The only transformers I can find that seem to be suitable replacements in surface-mount varieties have a primary/secondary impedance of 600 ohms, which I understand is common for telephony applications. This, of course, corresponds to a 1:1 winding ratio also. My concern is that the DC resistances are very different: 5.8 ohms (max) for the existing part, and more like 100 ohms for the surface mount part. The source impedance on the primary side of the transformer is currently 100 ohms, and the recommended load gives a total load impedance on the secondary of the transformer of about 115 ohms. This gives an output voltage of 4 V pp when loaded.
So I'm wondering the following things:
* What does the impedance of a transformer really mean, and is it fine to substitute a 150 ohm for a 600 ohm part?
* What impact will a change in DC resistance have on the operation of the circuit?
* Can anyone see I'm looking at this the wrong way, and help me with a path forward?
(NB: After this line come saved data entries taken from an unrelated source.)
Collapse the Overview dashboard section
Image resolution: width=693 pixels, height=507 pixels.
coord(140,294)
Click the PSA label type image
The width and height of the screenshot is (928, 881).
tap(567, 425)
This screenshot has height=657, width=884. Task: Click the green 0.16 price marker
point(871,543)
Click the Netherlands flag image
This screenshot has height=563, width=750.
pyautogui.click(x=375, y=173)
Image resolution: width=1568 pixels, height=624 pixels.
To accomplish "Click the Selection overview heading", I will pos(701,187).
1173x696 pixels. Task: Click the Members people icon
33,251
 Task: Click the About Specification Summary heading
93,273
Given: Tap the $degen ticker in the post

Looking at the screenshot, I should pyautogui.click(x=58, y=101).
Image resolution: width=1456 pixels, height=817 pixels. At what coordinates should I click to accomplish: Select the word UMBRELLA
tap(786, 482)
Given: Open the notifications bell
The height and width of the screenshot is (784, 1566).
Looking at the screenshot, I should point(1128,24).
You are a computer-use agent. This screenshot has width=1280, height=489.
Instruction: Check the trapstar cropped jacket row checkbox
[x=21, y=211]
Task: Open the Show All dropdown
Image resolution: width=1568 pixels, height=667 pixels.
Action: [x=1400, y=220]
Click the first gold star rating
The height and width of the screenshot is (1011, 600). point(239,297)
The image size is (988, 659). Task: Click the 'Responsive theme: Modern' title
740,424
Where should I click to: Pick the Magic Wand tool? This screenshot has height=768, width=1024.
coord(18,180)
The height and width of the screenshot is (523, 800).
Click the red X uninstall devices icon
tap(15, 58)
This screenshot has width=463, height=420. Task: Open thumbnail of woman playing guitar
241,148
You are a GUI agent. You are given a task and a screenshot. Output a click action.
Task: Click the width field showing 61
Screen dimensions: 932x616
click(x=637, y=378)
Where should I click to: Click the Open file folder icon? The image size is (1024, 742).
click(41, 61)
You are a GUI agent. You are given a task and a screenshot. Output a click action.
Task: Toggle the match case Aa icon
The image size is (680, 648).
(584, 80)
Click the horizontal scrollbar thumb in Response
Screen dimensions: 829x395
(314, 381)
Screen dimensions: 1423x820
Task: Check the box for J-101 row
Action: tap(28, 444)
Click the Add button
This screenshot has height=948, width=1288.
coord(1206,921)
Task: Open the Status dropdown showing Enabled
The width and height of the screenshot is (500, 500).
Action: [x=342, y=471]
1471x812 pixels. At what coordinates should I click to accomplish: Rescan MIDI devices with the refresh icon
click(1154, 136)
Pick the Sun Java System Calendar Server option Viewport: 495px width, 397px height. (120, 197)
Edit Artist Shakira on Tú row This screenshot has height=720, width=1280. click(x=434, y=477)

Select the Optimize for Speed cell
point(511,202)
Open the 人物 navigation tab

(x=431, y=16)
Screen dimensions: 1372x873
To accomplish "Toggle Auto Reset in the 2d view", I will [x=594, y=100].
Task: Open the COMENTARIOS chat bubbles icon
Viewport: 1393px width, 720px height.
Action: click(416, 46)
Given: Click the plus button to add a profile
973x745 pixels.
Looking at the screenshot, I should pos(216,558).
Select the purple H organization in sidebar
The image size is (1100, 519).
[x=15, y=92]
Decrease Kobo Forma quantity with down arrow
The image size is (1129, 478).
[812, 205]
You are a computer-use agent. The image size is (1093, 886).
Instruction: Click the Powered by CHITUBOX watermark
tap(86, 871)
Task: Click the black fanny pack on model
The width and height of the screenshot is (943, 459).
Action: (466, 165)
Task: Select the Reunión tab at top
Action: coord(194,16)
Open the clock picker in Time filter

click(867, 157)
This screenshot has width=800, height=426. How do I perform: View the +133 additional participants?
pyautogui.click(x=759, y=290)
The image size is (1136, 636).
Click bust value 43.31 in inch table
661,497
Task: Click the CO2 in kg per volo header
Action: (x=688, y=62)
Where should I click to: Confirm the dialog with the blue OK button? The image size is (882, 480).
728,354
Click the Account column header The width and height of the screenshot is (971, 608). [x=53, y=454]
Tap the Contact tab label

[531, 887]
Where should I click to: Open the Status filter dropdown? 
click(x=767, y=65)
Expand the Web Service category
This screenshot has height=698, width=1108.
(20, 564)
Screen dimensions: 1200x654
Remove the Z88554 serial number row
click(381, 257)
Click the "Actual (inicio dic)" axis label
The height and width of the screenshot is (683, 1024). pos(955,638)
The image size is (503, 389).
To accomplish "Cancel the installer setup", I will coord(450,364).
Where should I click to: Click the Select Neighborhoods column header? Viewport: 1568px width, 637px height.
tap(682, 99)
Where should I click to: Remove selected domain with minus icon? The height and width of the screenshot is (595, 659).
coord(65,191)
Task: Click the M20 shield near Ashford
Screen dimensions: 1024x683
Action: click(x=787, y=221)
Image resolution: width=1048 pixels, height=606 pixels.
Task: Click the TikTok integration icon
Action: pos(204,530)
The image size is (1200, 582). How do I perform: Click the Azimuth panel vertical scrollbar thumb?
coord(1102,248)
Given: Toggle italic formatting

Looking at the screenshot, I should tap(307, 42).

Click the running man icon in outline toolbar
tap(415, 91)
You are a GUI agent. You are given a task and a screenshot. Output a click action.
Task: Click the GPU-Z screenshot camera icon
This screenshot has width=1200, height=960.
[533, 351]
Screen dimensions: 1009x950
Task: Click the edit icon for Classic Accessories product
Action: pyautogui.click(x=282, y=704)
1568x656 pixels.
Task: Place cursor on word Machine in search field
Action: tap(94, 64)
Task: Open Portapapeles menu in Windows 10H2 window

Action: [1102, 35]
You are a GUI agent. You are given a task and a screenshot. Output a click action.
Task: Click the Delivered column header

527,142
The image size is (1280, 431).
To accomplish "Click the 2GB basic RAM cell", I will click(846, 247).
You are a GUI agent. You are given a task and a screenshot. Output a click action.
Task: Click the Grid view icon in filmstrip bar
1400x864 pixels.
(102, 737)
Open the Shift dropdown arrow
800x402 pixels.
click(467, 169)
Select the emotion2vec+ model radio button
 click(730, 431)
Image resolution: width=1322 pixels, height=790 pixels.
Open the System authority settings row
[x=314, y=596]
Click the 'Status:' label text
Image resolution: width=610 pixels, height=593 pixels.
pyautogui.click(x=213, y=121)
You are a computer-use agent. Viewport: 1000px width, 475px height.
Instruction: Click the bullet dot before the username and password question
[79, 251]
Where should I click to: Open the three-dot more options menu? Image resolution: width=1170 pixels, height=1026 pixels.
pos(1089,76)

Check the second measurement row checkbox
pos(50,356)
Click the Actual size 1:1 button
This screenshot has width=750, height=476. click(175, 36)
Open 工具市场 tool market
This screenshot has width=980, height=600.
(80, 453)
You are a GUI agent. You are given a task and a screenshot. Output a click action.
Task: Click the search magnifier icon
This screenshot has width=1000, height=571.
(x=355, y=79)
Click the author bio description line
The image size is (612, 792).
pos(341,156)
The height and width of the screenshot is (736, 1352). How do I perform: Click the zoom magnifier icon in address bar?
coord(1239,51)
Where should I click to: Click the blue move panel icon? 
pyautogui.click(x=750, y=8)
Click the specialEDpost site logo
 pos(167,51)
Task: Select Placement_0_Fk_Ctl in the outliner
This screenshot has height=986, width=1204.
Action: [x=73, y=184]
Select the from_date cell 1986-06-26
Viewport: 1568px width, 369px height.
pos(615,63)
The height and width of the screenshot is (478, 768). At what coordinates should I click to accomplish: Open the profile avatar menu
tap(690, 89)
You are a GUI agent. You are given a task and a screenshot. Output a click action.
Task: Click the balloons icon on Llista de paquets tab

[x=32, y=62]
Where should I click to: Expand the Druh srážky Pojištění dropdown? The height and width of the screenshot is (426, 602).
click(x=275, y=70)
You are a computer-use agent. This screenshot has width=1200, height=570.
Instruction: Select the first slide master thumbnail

No one else at my workplace seems to know much more about all of this than I do, so I'm hoping someone here will have done something similar before! Thanks in advance.
T3sl4co1l:
Transformer impedance can be somewhat arbitrary. It may simply mean what impedance it was designed for, and tested at.
Transformers do have a characteristic impedance. This is the system impedance for which the transformer offers maximum bandwidth. The design impedance is usually close to this, for signal purposes at least (but often not for power applications, for a number of reasons).
So, system impedance?
RF systems are modeled as a signal chain. A signal is carried on a transmission line, with some characteristic impedance. Sources and loads have impedance as well, and we expect maximum power transfer when these impedances match (namely, they will have equal resistances).
This isn't too different from introductory circuit theory. At this point, it's more semantic, grouping pairs of wires into transmission lines (or assuming a global ground and treating a single wire as such).
Transmission lines connect to ports. A port is an arbitrary element with two terminals, such that the currents are always equal and opposite (i.e., no common mode current leaves the element) and the voltage difference across those terminals is all the port can "see".
Ideally, a two-winding transformer is a 2-port element.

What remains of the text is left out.